As summarized at a high level by Commissioner Gottlieb, the FDA has recently made several changes to the EA program to facilitate access to investigational therapies through the EA pathway:

  • First, the FDA published a new form that streamlined the documentation physicians must submit to FDA in support of EA requests for investigational drugs or biologics for treatment of individual patients. FDA estimates that this form takes only approximately 45 minutes to complete.
  • Second, the FDA updated its EA guidance to state that a physician requesting an individual patient expanded access IND may request waiver by FDA of the full IRB review requirement and instead obtain concurrence by the IRB chairperson or another designated IRB member before treatment use begins. See 21 C.F.R. § 56.105 (permitting FDA to waive the requirement for full IRB review upon request from the sponsor or sponsor-investigator). This simplified IRB review process is similar to the “expedited” review procedure that IRBs can follow for certain minimal risk research. See 21 C.F.R. § 56.110 (setting forth requirements for expedited IRB review).
  • Third, the FDA clarified in the revised EA guidance the criteria by which it evaluates safety data generated from use of an investigational drug or biologic through the EA pathway, intending to recognize and address companies’ concerns that EA-related adverse event data could complicate or impede the drug review and approval process. The revised guidance explains, among other things, that FDA reviewers recognize that EA treatment generally occurs outside a controlled clinical trial setting and that patients receiving a drug through EA may suffer from more advanced disease than those in a clinical trial, may be receiving other therapies, and may suffer from one or more comorbidities, all of which make it difficult to link an EA treatment to a particular adverse event. FDA also states that it is very rare for the agency to place an IND on clinical hold due to adverse events observed in EA treatment.
  • Fourth, the FDA commissioned an independent assessment of the EA program to incorporate comments of various stakeholders on the program, such as patients, advocates, health care providers, and health systems. This assessment found positive impressions of the EA program overall, with discussion of some room for improvement around administrative burden, program navigation, and multi-stakeholder coordination. The FDA has sought to implement these comments through making its website more user-friendly and investing in support for patient/physician program navigation. The FDA also recently proposed reorganizing the Office of the Commissioner to include an agency-wide Patient Affairs Staff and Health Care Provider Affairs Program that would serve as a resource for patients and physicians initiating the EA process.

In his remarks, Commissioner Gottlieb also recognized the existence of the RTT pathway. He noted that the FDA has established a working group to consider steps necessary for implementation and launched a webpage designed to explain the RTT program to patients.

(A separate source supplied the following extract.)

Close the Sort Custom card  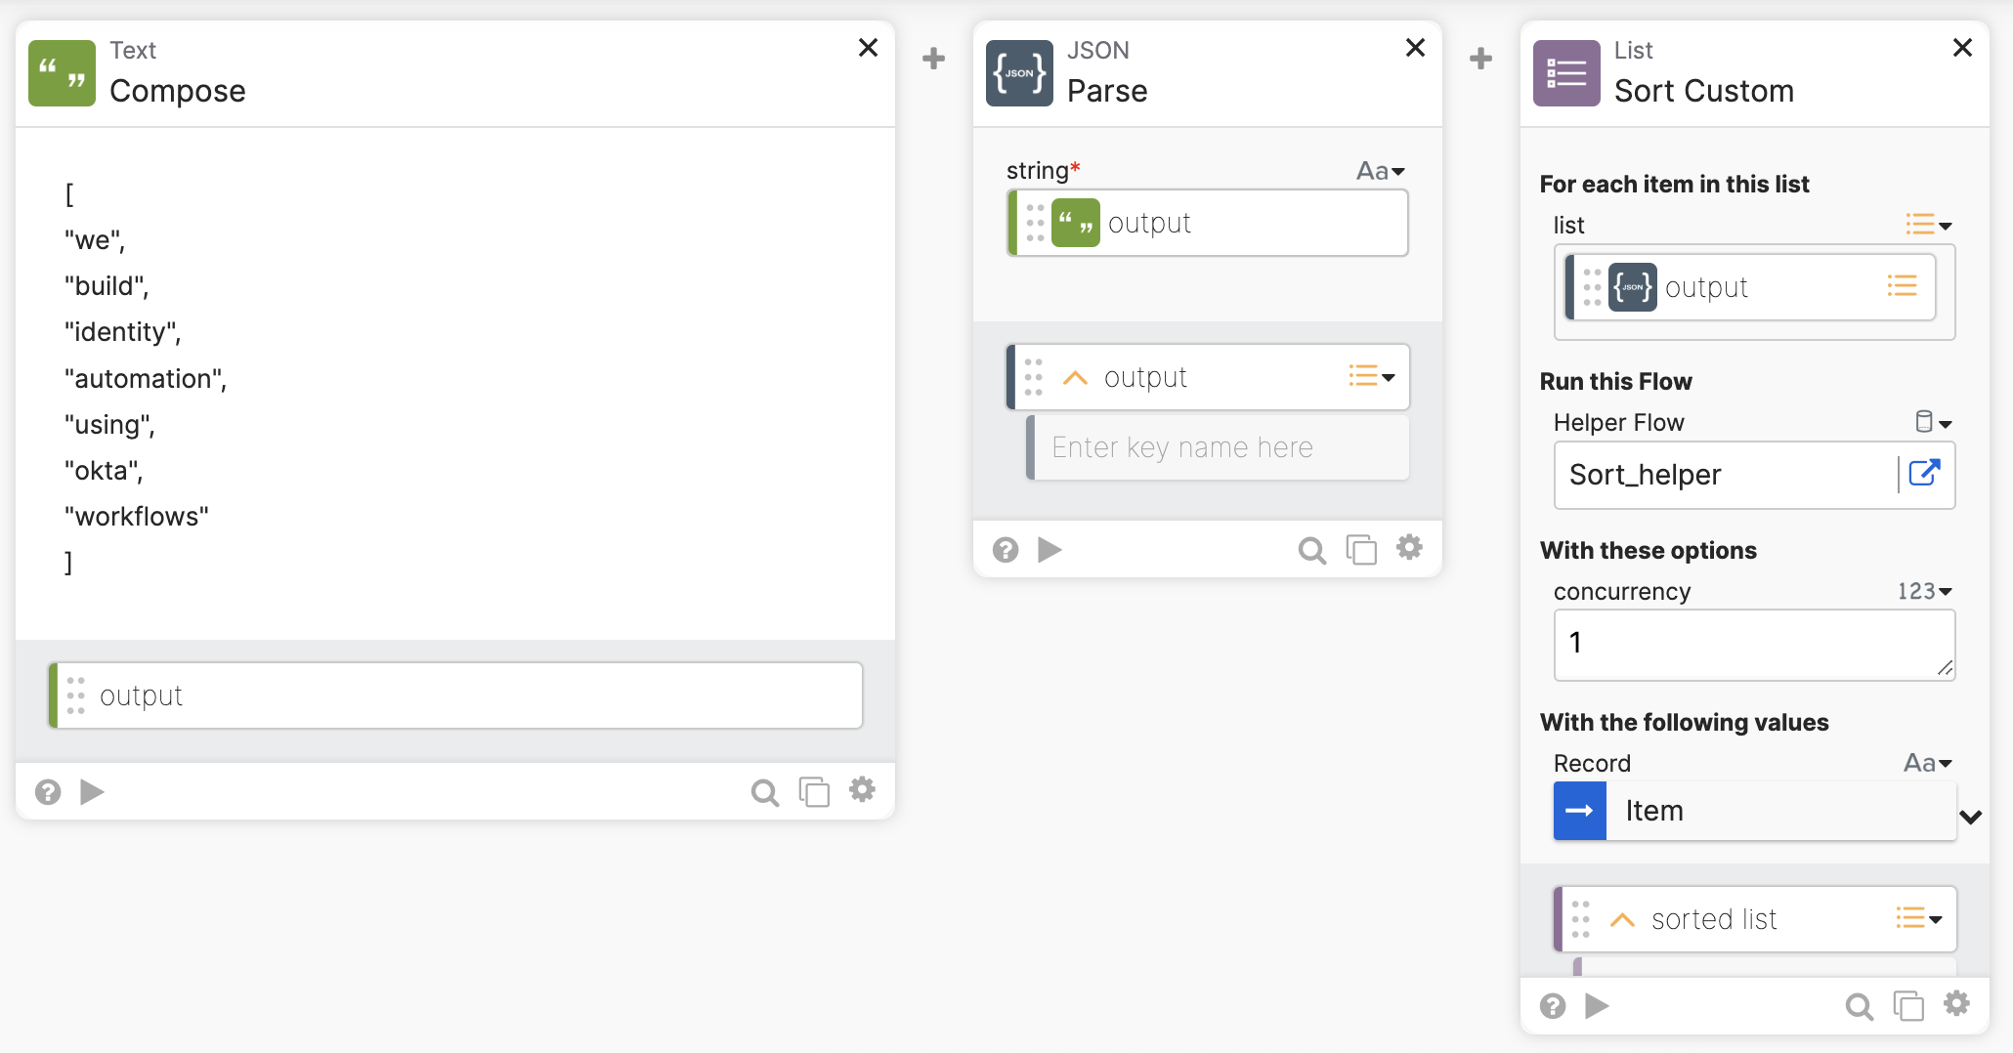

Despite the development of RTT, many pharmaceutical manufacturers may elect to continue to use EA as the preferred pathway through which to provide therapeutic access to investigational products. As Commissioner Gottlieb noted, the FDA has authorized approximately 99% of EA requests, and typically does so within a few days of receipt of non-emergency requests, and immediately for emergency requests. When patients are denied access, typical causes include incomplete applications, lack of demonstrated efficacy of the product, unsafe dosing, or availability of alternative therapies. Pharmaceutical manufacturers may prefer the EA pathway because it almost always facilitates prompt access when appropriate, and contains safeguards of IRB and FDA review and approval to prevent access when it would not be appropriate. Ropes & Gray will continue to monitor developments in relevant rules, guidance, and practices as manufacturers, providers, and patients gain additional experience with RTT, and as we continue our close monitoring of the broader topic of access to investigational medical products.